WHAT IS MATHPATH?
MathPath is a four-week residential Summer Program for students showing high promise and interest in mathematics to extend their knowledge and skills in mathematics and to immerse them in the mathematical culture. All students should be in the age range of 11 to 14 years.
Most students applying to MathPath are either attending grade 6–8 at the time of application, or are homeschooled. Some students are in grade 9 or even higher, especially for their math courses. So long as students satisfy our age requirement they can be attending any grade.
How each student gets a program that suits their level of knowledge, skill, and gift.
Students find the right level through their freedom to choose breakouts.
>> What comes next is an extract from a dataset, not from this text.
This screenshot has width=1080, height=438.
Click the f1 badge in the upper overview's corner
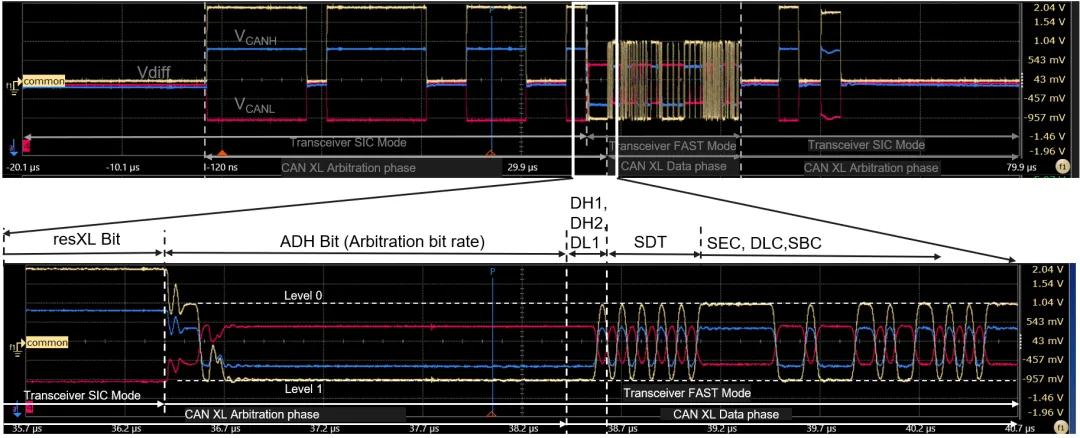coord(1061,166)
Breakouts are small classes on a single topic lasting one week.
There are three types of breakouts: foundations, special topics, and competitions.
Except for special sessions like the hour of visiting speaker lecture, or the 50 minutes of math history, or the 30 minutes of Qualifying Test discussion, the daily class schedule has several of these breakouts running in parallel.
Students sign up for one breakout in each breakout time slot.
Each breakout has a star rating – 1-star through 4-star.
The more stars, the more background you need and the more sophistication in the mathematics covered.
In the mid-morning period, say you sign up for a 2-star course, and it turns out on the easy side (but hopefully still quite interesting – how valuable a course is is not the same as how hard it is). Next week try a 3-star course.
This freedom to move up or down not only provides a tailor-made program for each student but also makes the program neither too easy for the grade 8 student nor too tough for the grade 6 student.
An enrichment program, not an acceleration program.
Students should not expect to place out of any courses in schools or universities based on MathPath work. The emphasis is on enrichment.
As described earlier, there are three kinds of courses, but they are all aimed at enrichment. The topics courses sometimes overlap with topics in university courses, but they do not attempt to cover the entirety of those courses. Rather they introduce some of the ideas, often in a concrete hands-on way appropriate for young kids, that will help them have a background feel for the subject if they take it later as a university course. For instance, the MathPath weeklong course called Taming the Torus does lots of experiments with tori (donuts), including proving you need up to 7 colors to color a graph on a torus, but does not attempt to systematically develop the algebraic topology of the torus or other surfaces.
MathPath is conducted at a university campus and moves annually in an orbit of campuses. The intensity of mathematics is balanced by the fun of student participation in evening field games and weekend trips to natural and local attractions.